Search committees charged with filling a faculty position on campus are all taught the idea of “unconscious bias” before they start evaluating candidates to try to eliminate a cultural bias against women or minorities, Rosenbluth said. She added that administrators are looking to implement peer-on-peer training and workshops about avoiding unconscious bias to “even the scale” for minority applicants.

Salovey and Rosenbluth said the process of attaining more diverse faculty members involves throwing out a larger net during the hiring process, since chasing minority faculty members already employed at peer schools does not improve the overall composition of higher education.

“What we’re trying to accomplish is to make the labor market for faculty positions more competitive, more excellent, have more integrity,” Rosenbluth said. “It’s not about affirmative action. It’s about increasing the pool so we are choosing from the best.”

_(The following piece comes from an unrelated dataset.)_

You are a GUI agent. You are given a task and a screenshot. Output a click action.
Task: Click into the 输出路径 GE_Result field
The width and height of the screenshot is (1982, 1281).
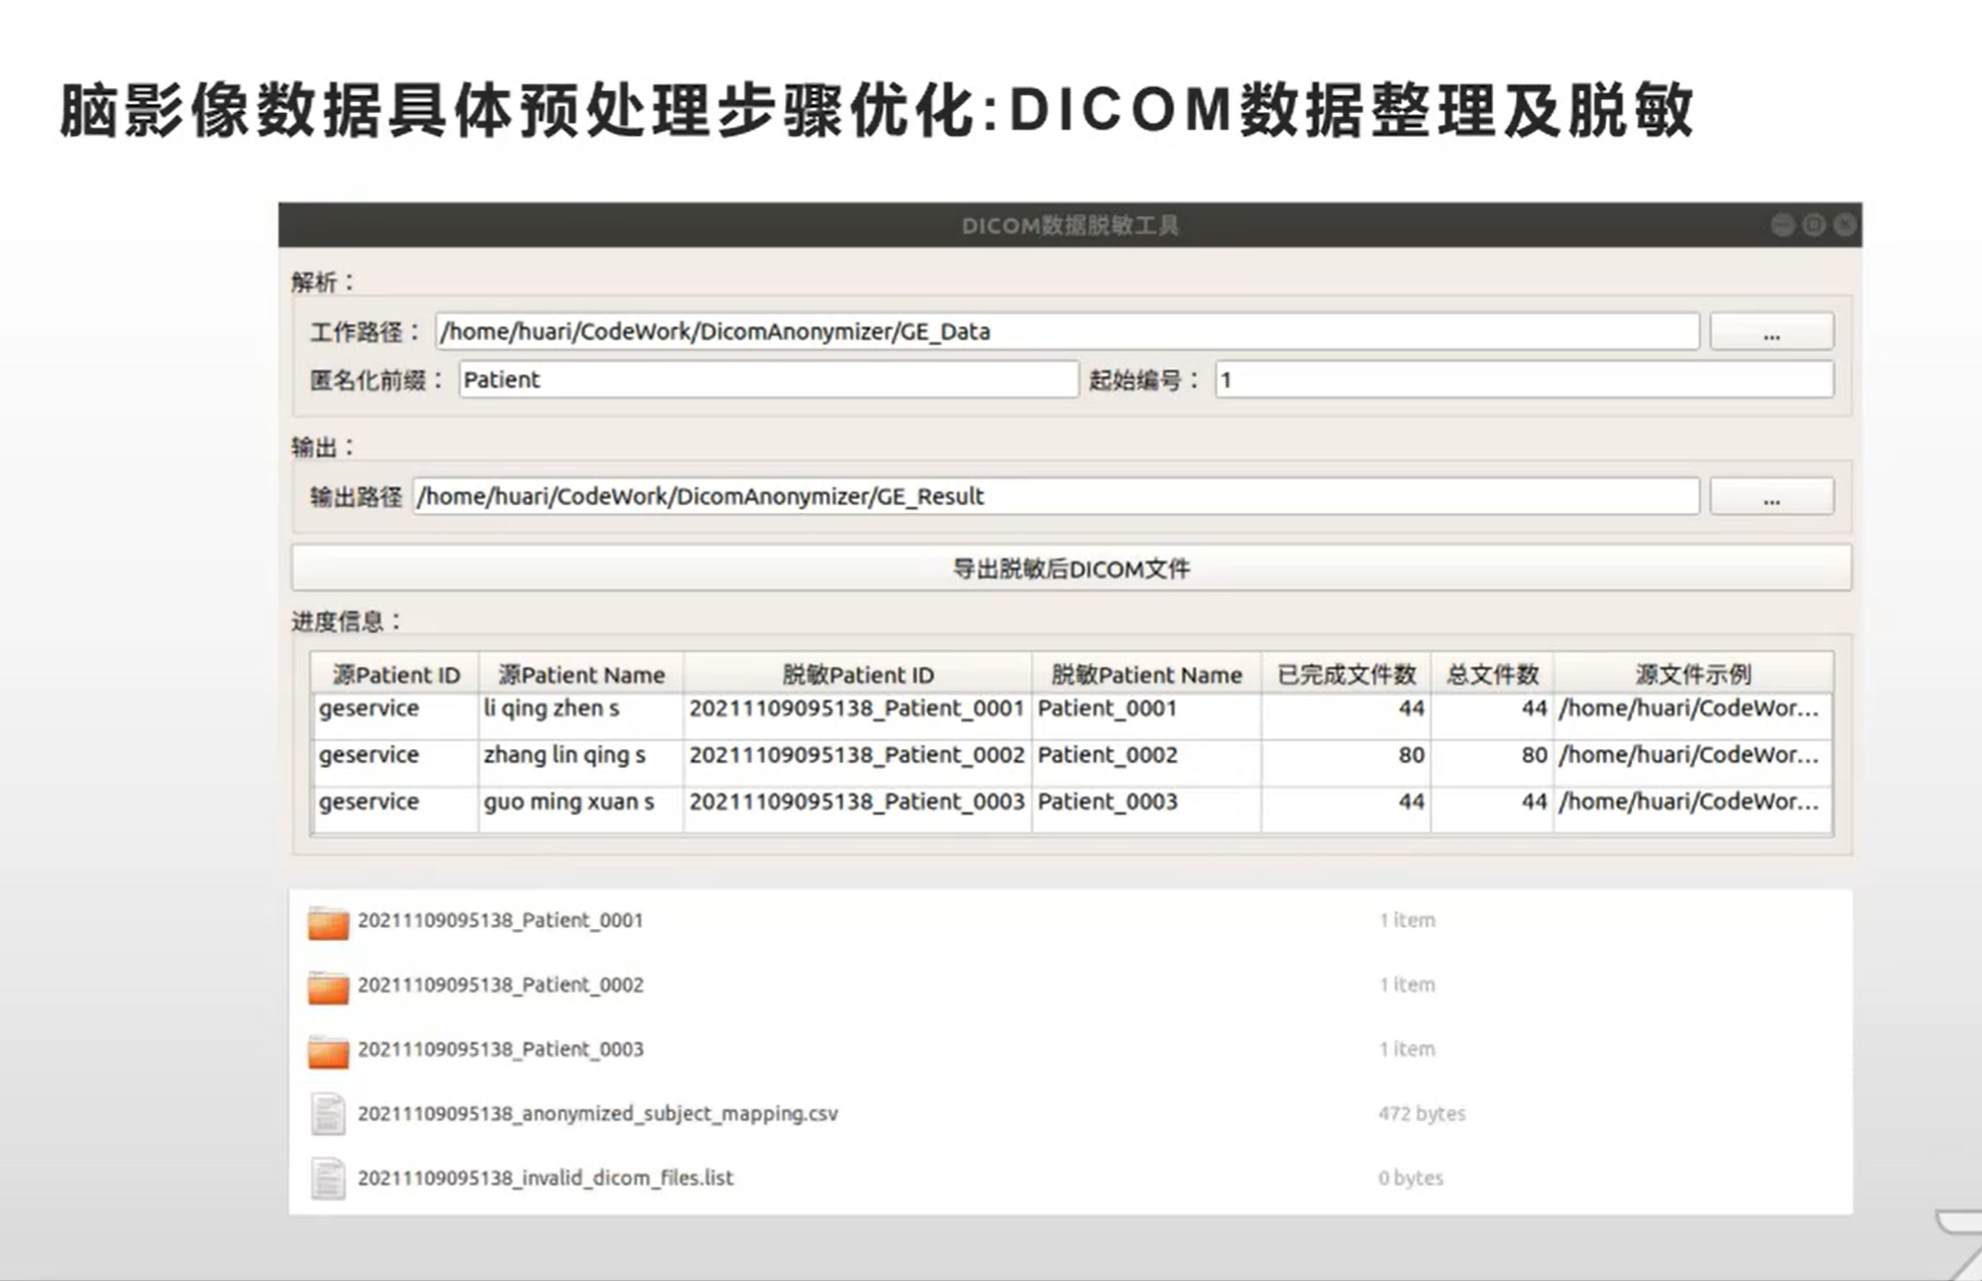coord(1054,497)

Panelists also considered the issue of adequate mentorship for women and minority faculty members. As all faculty members seek tenure, Rosenbluth said, they are paired with mentors within their departments and receive mentorship from their chairs to ensure they feel supported through the tenure process and help them understand which benefits to request during salary negotiations with the Provost’s Office. Moving forward, the faculty can additionally use a University-wide mentoring program, recently piloted by the WFF.

Participants in the panel also discussed the tendency for women to leave academia for reasons such as raising a family. Miller said the lack of affordable day care in New Haven remains a serious problem. She remembered having her first child while on the faculty. She said women faculty members were expected to have their children over the winter or summer vacations, adding that the “provost was essentially in bed with you” during the planning stages.

While panelists and audience members cracked the occasional joke, tension grew during several audience questions, including a question from Alexander Hamilton DIV ’15 about African-American faculty feeling unwelcome on campus.

“What does it communicate to our students when they see African-Americans dominating the grounds crews on campus, in the cafeteria, but not in front of the blackboard?” Hamilton asked.

Turner responded by saying he agreed and “it’s a shame that everybody in the services here at Yale is a person of color.”

Six audience members interviewed said they were glad the forum addressed an issue as important as diversity, but they still had additional questions about the University’s specific plans to ensure more diverse hires.

School Of Management professor Connie Bagley, a WFF member who wrote the report, said she thinks the forum started slowly but ultimately guaranteed accountability on the part of administrators, who committed to continue addressing the problem in front of students and faculty members.

The Women Faculty Forum was started in 2001 and promotes equality and scholarship about gender equality on Yale’s campus.

Correction: Feb. 6

A previous version of this article misidentified School Of Management Professor Connie Bagley as an author of the Women’s Faculty Forum report “The View from 2012.” In fact, Bagley co-chaired the WFF Working Group on Sexual Misconduct.